Rebecca Hersh, a wonderful yoga teacher at Laughing Lotus SF, had a terrific theme for a class this week. I love it when classes have a theme that runs through both the asana part of the class and the philosophy part. It shows a lot of preparation and thought, and few teachers do it well.
Forgive the paraphrasing in what is to follow. If anyone who was there – including Rebecca – would like to correct anything below, I’d be honored.
Rebecca started Tuesday’s class explaining that when a muscle is a lttle tight, it sends you little messages all the time saying “I’m tight, I’m tight.” But it’s not so bad so you walk around throughout your day with the muscle complaining “I’m tight, I’m tight” and you not really paying attention to it. And then one day, something unexpected happens: you are playing with your neice and she wants you to run after her and suddenly this tight muscle siezes up and causes far more tightness or cramping or even a tear.

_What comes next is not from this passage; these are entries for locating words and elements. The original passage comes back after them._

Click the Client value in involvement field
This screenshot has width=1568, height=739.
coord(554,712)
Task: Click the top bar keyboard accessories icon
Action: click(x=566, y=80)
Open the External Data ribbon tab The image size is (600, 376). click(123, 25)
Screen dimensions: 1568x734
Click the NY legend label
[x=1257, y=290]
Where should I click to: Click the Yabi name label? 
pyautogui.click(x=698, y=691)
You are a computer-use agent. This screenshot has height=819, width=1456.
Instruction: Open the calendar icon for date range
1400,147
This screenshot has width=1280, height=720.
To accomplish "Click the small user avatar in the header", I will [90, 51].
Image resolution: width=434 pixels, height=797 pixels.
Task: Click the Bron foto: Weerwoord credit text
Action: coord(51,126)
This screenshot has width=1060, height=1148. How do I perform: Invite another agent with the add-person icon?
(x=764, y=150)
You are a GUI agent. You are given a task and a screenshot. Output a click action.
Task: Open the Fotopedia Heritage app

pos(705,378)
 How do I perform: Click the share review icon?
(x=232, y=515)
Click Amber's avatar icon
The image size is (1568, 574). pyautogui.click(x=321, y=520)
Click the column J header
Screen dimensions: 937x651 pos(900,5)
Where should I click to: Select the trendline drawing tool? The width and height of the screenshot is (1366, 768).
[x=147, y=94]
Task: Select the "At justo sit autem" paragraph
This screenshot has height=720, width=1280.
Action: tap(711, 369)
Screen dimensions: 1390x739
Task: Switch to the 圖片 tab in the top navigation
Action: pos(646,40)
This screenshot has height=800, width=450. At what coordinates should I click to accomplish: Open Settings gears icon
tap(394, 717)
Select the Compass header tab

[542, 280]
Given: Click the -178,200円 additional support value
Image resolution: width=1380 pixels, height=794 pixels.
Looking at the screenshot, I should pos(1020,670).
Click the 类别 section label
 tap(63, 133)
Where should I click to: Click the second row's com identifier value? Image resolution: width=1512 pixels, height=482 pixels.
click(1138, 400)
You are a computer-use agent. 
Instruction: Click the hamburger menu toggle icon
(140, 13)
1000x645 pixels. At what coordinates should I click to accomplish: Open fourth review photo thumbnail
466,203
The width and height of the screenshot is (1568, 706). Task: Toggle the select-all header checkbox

The same thing can happen with your mind. There’s something nagging you in the back of your mind all the time and you don’t take the time to look at it and listen to it and address the issue. And then one day, something unexpected happens: you lose your job, or a family member has cancer, or you get a chance at a great new house. And if that nagging problem was at all related to your unexpected event then your ability to respond is unecessarily limited.
So her point was that yoga works at addressing this issue both for the body and the mind. You stretch that hamstring so it doesn’t cramp up when you chase your niece. But more importantly, yoga citta vritti nirhoda: yoga is the calming of the fluctuations of the mind. By stopping the fluctuations we can calmly and with ego set aside, deal with what we need to deal with. And that includes unresolved nagging issues as well as new unexpected events.
Or at least it was something like that 🙂
Made me think auto maintencance (or maybe motocycle maintenance).